As I mentioned in my earlier post, there were several places where I could have taken one of a number of directions, but I chose just one and moved on. In this post I’m going to go over some of the other experiments I’ve performed since then.
Recall that I used a weighting factor, where the most recent date received a maximum weight (15), and the weight for each date prior to that was decremented by one per day. This choice of weights was arbitrary, so in this post I’m going to discuss the effect of choosing these weights differently.
The alternative weight schemes I’m going to cover are:

  1. Multiplying each weight by a constant for earlier dates
  2. Choosing a date other than the most recent one to have the maximum weight
  3. Use a constant weight for the most recent N dates, then multiply the weight by a factor for earlier dates
  4. Use a constant weight for the most recent N dates, and don’t use any earlier dates

I actually tested quite a few more, but so far these have the best results so I’ll only go over them.

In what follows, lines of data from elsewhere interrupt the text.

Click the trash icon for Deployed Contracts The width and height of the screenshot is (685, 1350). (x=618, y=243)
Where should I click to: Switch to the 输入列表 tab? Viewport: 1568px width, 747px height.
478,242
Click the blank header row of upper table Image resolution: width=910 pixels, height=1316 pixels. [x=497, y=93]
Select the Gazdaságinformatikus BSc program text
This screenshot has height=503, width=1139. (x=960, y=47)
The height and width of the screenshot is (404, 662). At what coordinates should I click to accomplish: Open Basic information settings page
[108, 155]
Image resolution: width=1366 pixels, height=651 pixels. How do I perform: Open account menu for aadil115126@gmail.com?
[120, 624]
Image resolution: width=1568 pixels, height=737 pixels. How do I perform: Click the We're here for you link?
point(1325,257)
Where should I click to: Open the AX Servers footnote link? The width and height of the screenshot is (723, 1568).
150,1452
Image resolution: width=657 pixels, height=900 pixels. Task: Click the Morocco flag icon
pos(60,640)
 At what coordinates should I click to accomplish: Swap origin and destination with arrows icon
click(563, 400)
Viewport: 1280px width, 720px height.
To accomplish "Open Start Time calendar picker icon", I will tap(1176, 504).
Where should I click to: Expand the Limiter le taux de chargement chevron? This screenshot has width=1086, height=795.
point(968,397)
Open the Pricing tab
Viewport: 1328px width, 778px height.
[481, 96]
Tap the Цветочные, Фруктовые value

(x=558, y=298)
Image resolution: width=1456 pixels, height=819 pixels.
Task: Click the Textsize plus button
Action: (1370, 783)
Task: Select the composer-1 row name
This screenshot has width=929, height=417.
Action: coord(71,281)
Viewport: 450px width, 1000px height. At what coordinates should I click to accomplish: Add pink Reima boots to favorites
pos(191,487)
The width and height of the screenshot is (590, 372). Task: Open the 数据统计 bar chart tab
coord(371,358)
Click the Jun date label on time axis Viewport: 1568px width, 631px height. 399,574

This was the result of the original experiment that we’re trying to beat:


For the first experiment, the best result came from multiplying the weighting factor by 0.85 each day. So the most recent date was weighted 15, one day prior was 12.75, two days prior was 10.8375, etc. Here’s a graph of the results:


We’ll compare this directly to the earlier results later, but if you’re thinking it’s not much different, you’re right. There’s a slightly higher peak, but for the most part the results are very similar.
Moving on to the second experiment, choosing a date other than the most recent, it turns out that slightly better results are obtained by giving the largest weight to two days ago, rather than the most recent date:


For the third experiment, we’ll use the same maximum weight for the most recent three days, then apply a multiplication factor of 0.7 for each day prior to that:


Finally, for the fourth experiment, we’ll weight the four most recent days equally, and assign a zero weight to all days prior to that:


And now for the denouement, we’ll look at all five of them together:


The most surprising thing to me about the above graph is how consistent it is. I spent a lot of time tweaking each of these and kept just the one that did the best. And they each have pretty much the same distribution.
I’ll probably spend time looking for other ways to tweak this to see if I can find significantly better results, but it’s possible this is all the stock prediction information content there is in the combination of trading volume multiplied by percentage change.